名作の館

龍姫

はじめに

 『名作の館』という大層なタイトルを付してあるが、では一体ここでは何を標榜しているのだろうか。時代や場所を飛び越えて、名作は世界中の人々に普遍的な何かを伝え、そして心を揺り動かす力を持っている。そんな名作たちを、私は幾つも読んでいるが、それでもまだ手を付けていないものが無限に満ちている。

 勿論、本作は所謂評論とでも言えよう。しかし、読んだものに対して、執筆背景や感想を次々と書き連ねては、ただの読書日誌になってしまう。いや、別にそうなったって、構わない。しかし、公にするものとして、やはり特異性を持つものでなければ面白くない、私はそんな矜持がある。

 話を戻して、ここで目指されるものについてを述べていこう。名作と一口で言っても実に様々な意味合いでの名作が存在する。前述の、世代や国籍を越えて愛される作品そうであると考えられる。しかし、殆どの人間には知られないが、見た者には必ず語り継がれる、所謂知られざる名作というものもある。或いは特定のジャンルに於いての先駆けであったり、教科書的なものであったりするなど、そのジャンルを見直す際に必ず通過しなければならない意味での名作もあるだろう。
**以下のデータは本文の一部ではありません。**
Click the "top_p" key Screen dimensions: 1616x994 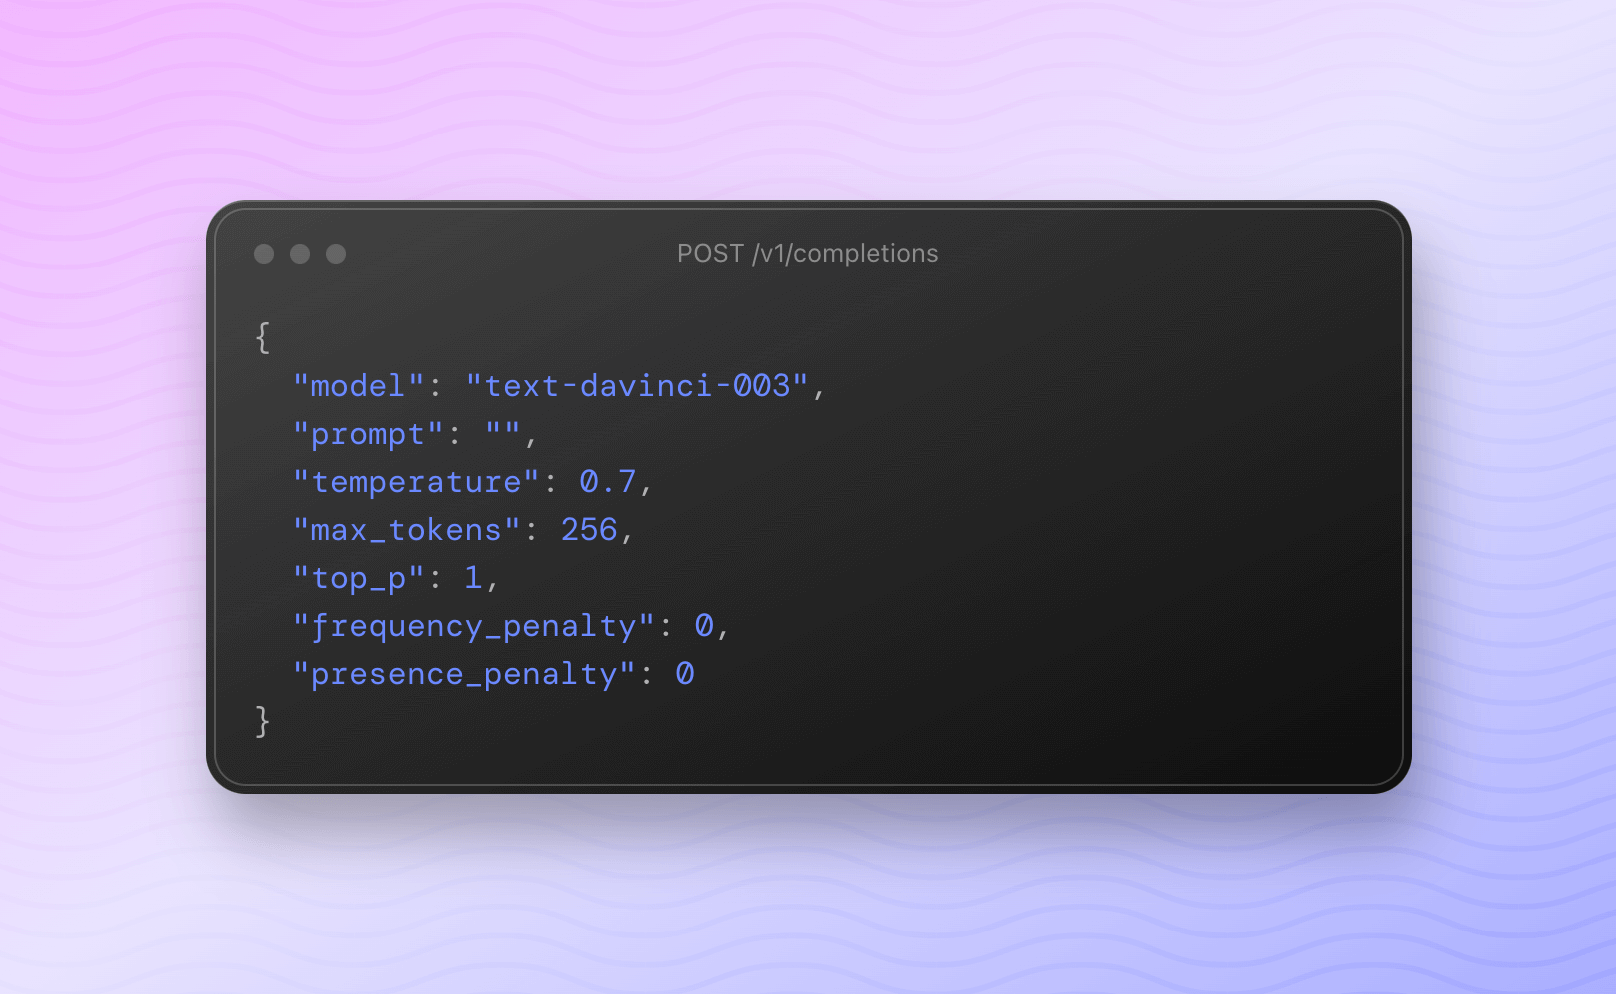pyautogui.click(x=359, y=579)
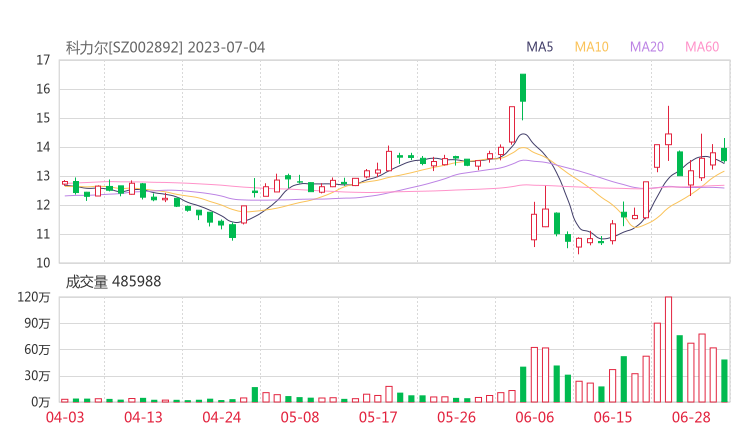Click the 06-15 date axis label
The height and width of the screenshot is (440, 740).
(x=614, y=417)
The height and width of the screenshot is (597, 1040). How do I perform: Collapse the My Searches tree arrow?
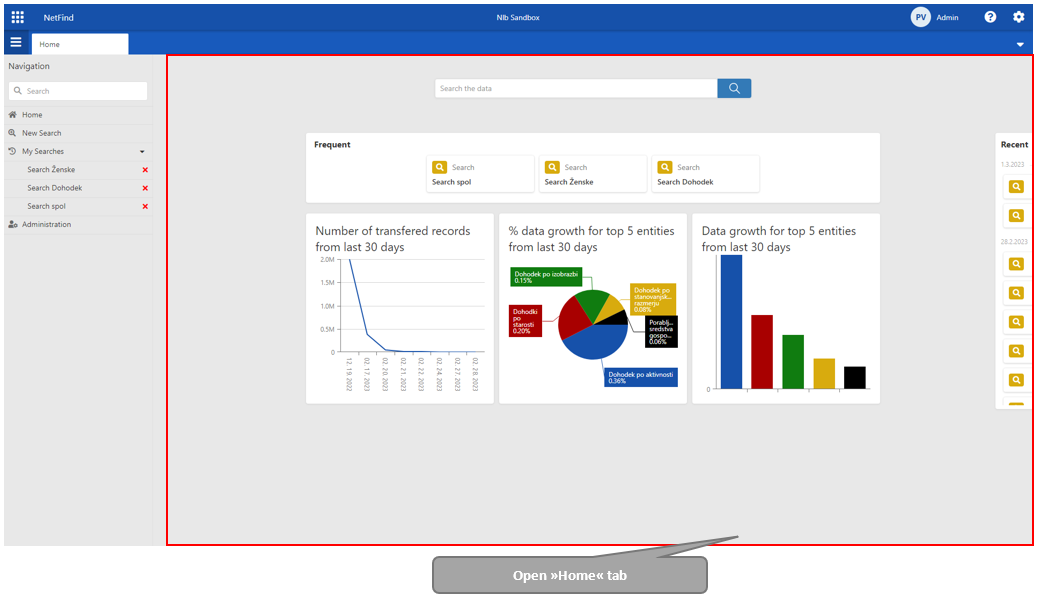coord(142,152)
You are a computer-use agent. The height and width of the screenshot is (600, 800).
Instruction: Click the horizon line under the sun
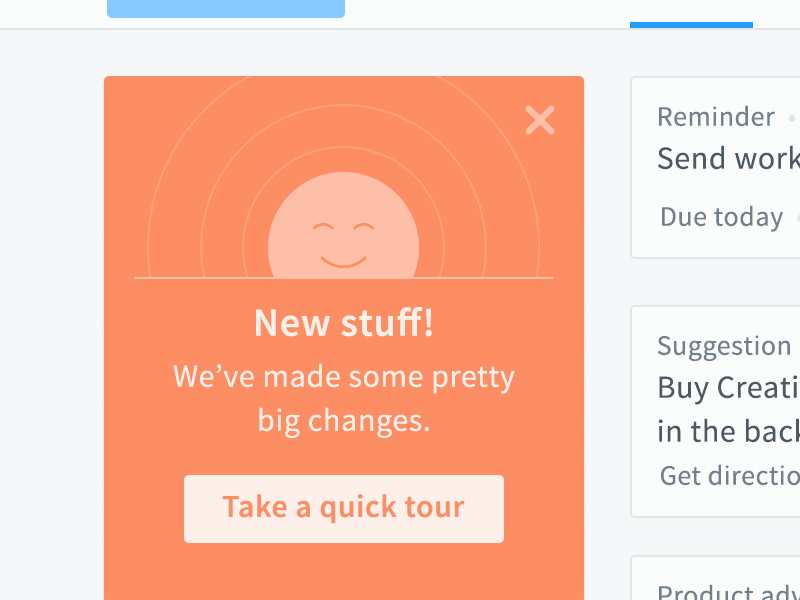pos(343,278)
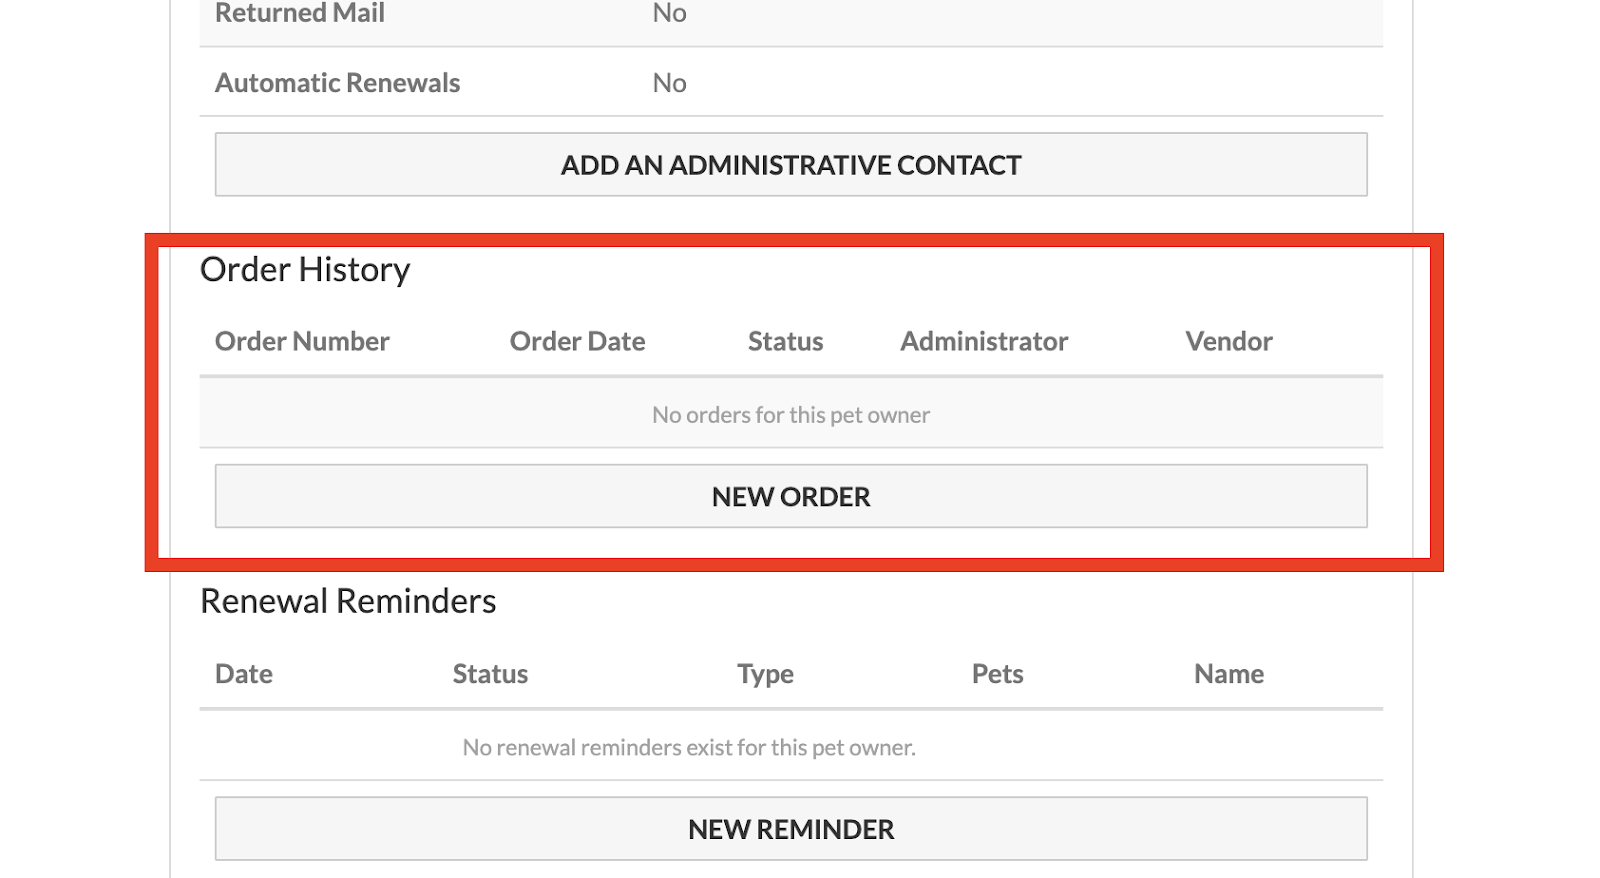
Task: Click the NEW ORDER button
Action: pos(790,496)
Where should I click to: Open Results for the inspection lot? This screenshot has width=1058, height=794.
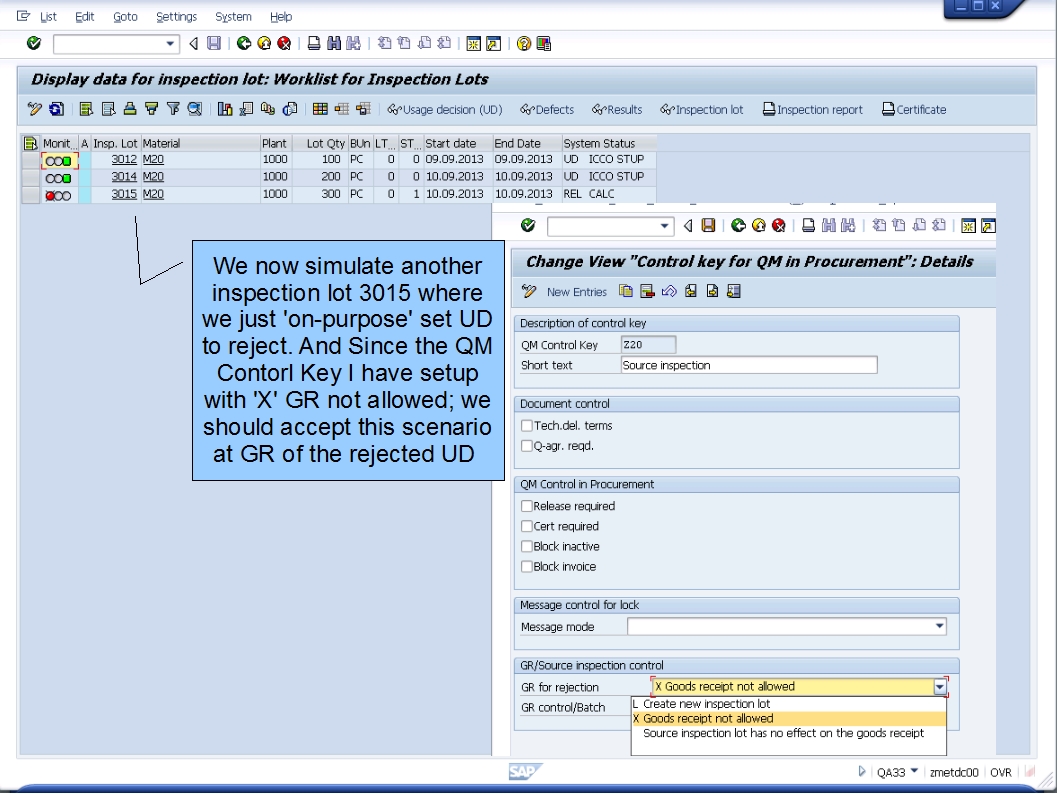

とにかく、「名作」という言葉には多義的なアプローチをすることがし得るのだ。

 では、実際に名作を取り上げるとして、書く側としては、明確な意図がなければ、全く意味を為さない。何かしらのテーマを持つ必要がある。SF名作集、ラノベ名作集、ミステリー名作集…… いやはやどれもありきたりなものだ。そんなこんな考えると、私はふとあることを思い出した。ちょうど今年で、アンドレ・ブルトンが『シュルレアリスム宣言』を出してから、100周年だというのだ(2024年現在)。しかし、実際の所、多くの読者には縁遠いものだ。それはむしろ好適な題材であることを意味した。ということで、私は1つ目のテーマとして、シュルレアリスムの中でもより狭く「小説のシュルレアリスム」をテーマに据えることを思い立ったのだ。